464 lines (269 loc) · 20.2 KB

Seattle Take Home Assignment

The purpose of this assignment is to illustrate several important networking concepts by measuring the connectivity between computers spread around the Internet. For this task we will be using Seattle, and in the first part of this assignment you will familiarize yourself with the Seattle demokit. Once you are comfortable with the demokit, we will run an all-pairs-ping on computers distributed around the world. The goal of running the all-pairs-ping is to observe non-transitive connectivity (when two computers cannot communicate, but they can both communicate with a third computer). Following this, we will set up one-hop detour routing to circumvent non-transitive connectivity to allow the computers to communicate through the intermediate node. The final part of the assignment investigates whether or not a computer is behind a NAT (network address translator) and illustrates the practical issues with communicating with a NATed node.

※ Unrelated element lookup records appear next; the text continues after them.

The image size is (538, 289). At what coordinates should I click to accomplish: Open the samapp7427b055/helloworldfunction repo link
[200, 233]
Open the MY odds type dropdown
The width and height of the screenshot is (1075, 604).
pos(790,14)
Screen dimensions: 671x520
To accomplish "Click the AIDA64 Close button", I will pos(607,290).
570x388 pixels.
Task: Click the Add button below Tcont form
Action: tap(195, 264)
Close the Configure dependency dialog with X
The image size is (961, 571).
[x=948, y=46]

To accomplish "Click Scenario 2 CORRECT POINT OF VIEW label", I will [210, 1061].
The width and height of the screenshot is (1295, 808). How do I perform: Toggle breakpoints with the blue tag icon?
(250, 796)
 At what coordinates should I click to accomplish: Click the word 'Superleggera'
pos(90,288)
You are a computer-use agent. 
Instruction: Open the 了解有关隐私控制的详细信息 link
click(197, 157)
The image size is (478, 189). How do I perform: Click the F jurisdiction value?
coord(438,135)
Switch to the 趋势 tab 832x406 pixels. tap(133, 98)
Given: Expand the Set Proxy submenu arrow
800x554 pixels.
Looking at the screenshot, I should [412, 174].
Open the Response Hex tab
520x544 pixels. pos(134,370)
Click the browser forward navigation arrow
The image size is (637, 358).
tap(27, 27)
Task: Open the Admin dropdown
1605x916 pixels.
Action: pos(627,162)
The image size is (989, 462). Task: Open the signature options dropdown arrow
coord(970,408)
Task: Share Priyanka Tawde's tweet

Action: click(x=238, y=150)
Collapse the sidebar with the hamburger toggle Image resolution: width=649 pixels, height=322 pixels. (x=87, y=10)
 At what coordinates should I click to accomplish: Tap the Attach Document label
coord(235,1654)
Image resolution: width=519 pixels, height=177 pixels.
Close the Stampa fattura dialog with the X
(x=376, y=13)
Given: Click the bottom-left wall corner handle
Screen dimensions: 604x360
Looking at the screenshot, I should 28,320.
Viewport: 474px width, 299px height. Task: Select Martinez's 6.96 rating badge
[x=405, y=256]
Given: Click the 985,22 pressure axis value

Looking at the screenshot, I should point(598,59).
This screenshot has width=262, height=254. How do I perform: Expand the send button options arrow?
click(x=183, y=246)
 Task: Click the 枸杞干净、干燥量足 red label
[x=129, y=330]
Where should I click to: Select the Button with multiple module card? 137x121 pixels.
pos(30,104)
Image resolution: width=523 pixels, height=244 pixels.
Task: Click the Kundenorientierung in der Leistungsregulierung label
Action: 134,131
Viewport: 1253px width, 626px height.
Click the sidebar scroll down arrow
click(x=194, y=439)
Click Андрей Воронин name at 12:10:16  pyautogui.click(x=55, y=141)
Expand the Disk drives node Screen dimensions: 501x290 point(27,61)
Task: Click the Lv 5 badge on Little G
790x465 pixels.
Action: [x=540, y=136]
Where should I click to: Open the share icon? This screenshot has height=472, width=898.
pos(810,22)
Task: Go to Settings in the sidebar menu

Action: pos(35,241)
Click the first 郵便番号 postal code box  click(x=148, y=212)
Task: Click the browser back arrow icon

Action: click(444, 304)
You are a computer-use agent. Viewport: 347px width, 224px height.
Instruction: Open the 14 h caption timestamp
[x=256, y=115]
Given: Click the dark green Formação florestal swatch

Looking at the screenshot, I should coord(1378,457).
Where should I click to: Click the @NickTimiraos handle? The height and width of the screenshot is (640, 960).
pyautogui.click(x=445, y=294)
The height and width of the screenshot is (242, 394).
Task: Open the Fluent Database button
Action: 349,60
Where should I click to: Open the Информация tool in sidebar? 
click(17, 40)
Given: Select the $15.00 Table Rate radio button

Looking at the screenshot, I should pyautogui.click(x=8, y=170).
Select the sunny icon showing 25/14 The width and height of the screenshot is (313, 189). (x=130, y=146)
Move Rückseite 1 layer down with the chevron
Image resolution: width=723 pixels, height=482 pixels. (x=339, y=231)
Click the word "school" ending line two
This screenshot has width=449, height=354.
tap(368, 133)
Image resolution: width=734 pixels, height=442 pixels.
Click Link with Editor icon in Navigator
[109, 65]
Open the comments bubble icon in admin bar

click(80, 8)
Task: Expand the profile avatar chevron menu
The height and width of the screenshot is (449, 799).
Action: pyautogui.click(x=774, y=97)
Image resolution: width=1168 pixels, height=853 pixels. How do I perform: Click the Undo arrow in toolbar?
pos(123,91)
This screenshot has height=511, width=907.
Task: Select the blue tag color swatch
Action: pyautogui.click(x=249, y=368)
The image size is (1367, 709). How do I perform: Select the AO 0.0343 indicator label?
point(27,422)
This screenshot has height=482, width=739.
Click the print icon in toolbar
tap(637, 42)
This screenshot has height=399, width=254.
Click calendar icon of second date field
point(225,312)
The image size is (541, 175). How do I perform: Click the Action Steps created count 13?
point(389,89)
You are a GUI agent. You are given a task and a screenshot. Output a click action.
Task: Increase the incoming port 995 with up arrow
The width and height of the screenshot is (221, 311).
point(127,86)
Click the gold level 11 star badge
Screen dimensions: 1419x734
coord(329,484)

When performing these steps, you are running software on end user machines around the world. As such it is possible (but unlikely) that you may have a node fail as a user turns off their laptop, loses network connectivity, etc. If so, you should be able to redo the previous step to continue with the assignment.

This assignment consists of 11 steps and should take between 30-120 minutes to complete. Let's begin!

Before you begin

You must have Python 2.7 installed in order to run Seattle.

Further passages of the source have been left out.